It seems that the Sentra has always been with us, but in fact the very first Sentras didn’t show up in North America until the 1982 model year. This gas-sipping econobox became an immediate sales smash hit over here, and the Japanese-built 1982-1986 cars elbowed aside many a Civic and Corolla in the battle for American sales. Sentras began rolling out of Nissan’s new Tennessee factory in 1985, just before the debut of the second-gen version, and so today’s Junkyard Gem in Denver is one of the very last of the Kanagawa-built Sentras sold in the United States.
I’ve documented a few first-gen Sentras in this series, but this one beats all of them for low mileage and best overall condition. In fact, you’d be hard-pressed to find any early Sentra as nice as this one. Just 77,391 original miles on the clock!
It doesn’t have the luxurious automatic transmission, sure, but can you imagine air conditioning on a cheap imported econo-commuter in 1986?
Not many buyers of low-price two-door sedans cared about having a rear defroster, so this is another seldom-seen option.
Sealed-beam headlights were just beginning to be phased out in 1986, so information stickers had to be included on cars with replaceable bulbs.
The interior could use a good scrubbing, but I don’t see any of the rips and gouges you get in most 34-year-old junkyard cars. The Colorado climate is especially rough on car interiors, so either this one came from elsewhere or it lived in a garage for most of its life.

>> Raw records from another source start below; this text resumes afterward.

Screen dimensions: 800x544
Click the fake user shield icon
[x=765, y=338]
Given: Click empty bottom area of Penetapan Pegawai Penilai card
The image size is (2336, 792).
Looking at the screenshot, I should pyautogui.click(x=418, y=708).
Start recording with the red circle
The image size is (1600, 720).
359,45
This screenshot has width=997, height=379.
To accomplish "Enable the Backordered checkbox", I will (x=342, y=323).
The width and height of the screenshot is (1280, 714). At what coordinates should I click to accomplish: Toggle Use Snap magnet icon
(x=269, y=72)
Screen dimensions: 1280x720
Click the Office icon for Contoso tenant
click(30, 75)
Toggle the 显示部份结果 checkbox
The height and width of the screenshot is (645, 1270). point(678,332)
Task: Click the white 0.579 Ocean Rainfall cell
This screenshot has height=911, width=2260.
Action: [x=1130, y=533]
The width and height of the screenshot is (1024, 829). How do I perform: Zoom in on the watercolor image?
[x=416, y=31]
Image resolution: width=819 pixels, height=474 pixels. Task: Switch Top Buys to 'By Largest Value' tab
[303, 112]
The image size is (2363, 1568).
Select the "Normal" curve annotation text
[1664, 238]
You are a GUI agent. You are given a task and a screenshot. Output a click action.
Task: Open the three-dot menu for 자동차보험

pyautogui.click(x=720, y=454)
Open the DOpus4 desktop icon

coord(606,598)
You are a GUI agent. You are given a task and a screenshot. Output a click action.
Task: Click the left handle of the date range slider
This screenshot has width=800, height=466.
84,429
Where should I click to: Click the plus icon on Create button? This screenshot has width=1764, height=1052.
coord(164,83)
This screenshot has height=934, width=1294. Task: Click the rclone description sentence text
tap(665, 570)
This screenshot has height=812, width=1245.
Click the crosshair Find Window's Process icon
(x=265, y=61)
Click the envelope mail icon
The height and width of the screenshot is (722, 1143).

I’m puzzled by the high-power, RV-grade power inverter screwed to the floor under the dash. Perhaps the original owner used an early laptop computer in this car.
With 69 horsepower from this 1.6-liter straight-four, the ’86 Sentra didn’t win many drag races. Fuel economy was excellent, though, and these cars proved to be quite reliable.
America’s best-selling import, complete with lots of futuristic technology.
Nissan was working on hydrogen- and electricity-powered cars way back in 1984.